### [Reading passage]
--- --- ---

President Benjamin Fletcher Wright

Benjamin Fletcher Wright, president of Smith College 1949-1959, was born February 8, 1900, in Austin, Texas. He was the son of Benjamin F. and Mary (Blanford) Wright. His lifelong interest in political science, especially government, became evident early in life with his fascination for Thomas Jefferson in grammar school. He followed that passion through the University of Texas, where he earned his BA and MA degrees in 1921 and to Harvard, where, in 1925, he earned his Ph.D.

He was a member of the University of Texas faculty from 1922 to 1926. In 1926, he married Alexa Rhea, and they had two children. Wright taught at Harvard from 1926 until coming to Smith in 1949. While at Harvard, he served as chairman of the Government department and served on the special Harvard Committee on General Education. He was one of the authors of the renowned report published by the Committee titled, “General Education in a Free Society” (1945).

During his decade as the fifth president of Smith College (1949-1959), Wright made notable contributions to the honors program and the interdepartmental majors program. He consistently fought for the value of intellectual and educational freedom in the face of McCarthyism and widespread anti-Communist propaganda. Under his administration, the college’s endowment was substantially increased, faculty salaries raised and college plant and facilities enlarged. In 1961, Wright Hall was dedicated in his honor.

--- --- ---

### [What this exercise asks]
- A) In the biography of Benjamin Fletcher Wright, what was the title of the report he coauthored as a member of the Harvard Committee on General Education?
- B) Write the next paragraph of the biography of Benjamin Fletcher Wright, picking up after its final sentence.

### [Information supplied]

--- --- ---

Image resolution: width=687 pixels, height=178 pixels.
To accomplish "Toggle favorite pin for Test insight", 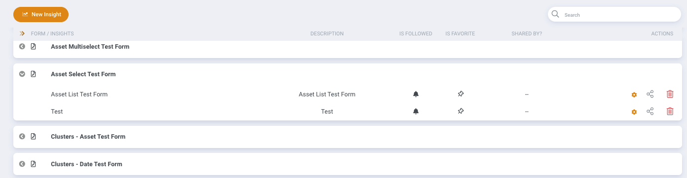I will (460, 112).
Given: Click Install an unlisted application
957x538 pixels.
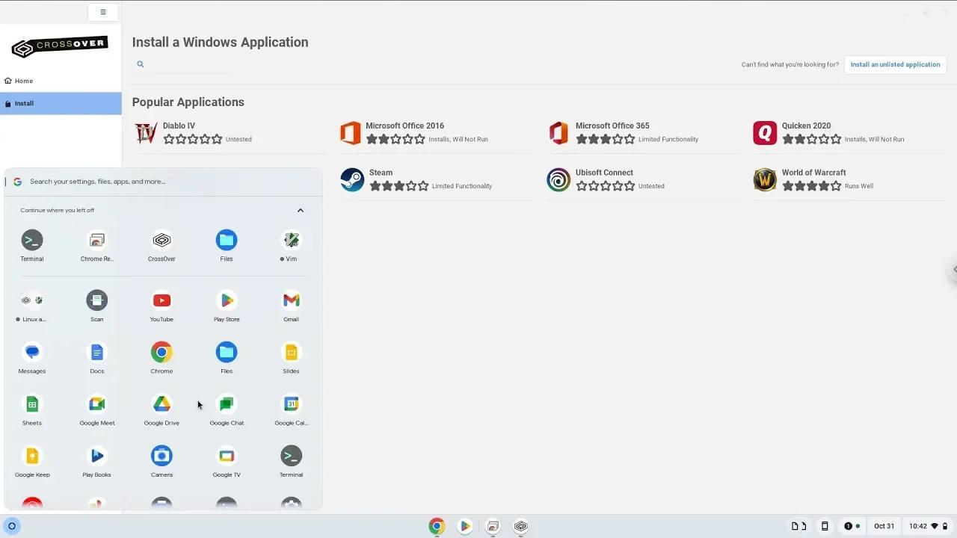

--- --- ---

### [Results of the tasks]
- A) "General Education in a Free Society" (1945)

- B)
After leaving Smith, Wright spent a year as a fellow at the center for Advanced Study in Behavioral Science, at Stanford University in California. The following year he returned to the University of Texas as a professor of government where he taught until the year before his death on November 28, 1976.

Wright maintained his scholarship throughout his administrative career. His publications are numerous. These are but a few: The Merit System in the American States (1923), Source Book of the American Political Theory (1928), American Interpretations of Natural Law (1942), General Education in a Free Society (with others 1945), Consensus and Continuity 1777-1787 (1958), editor: The Federalist (1961).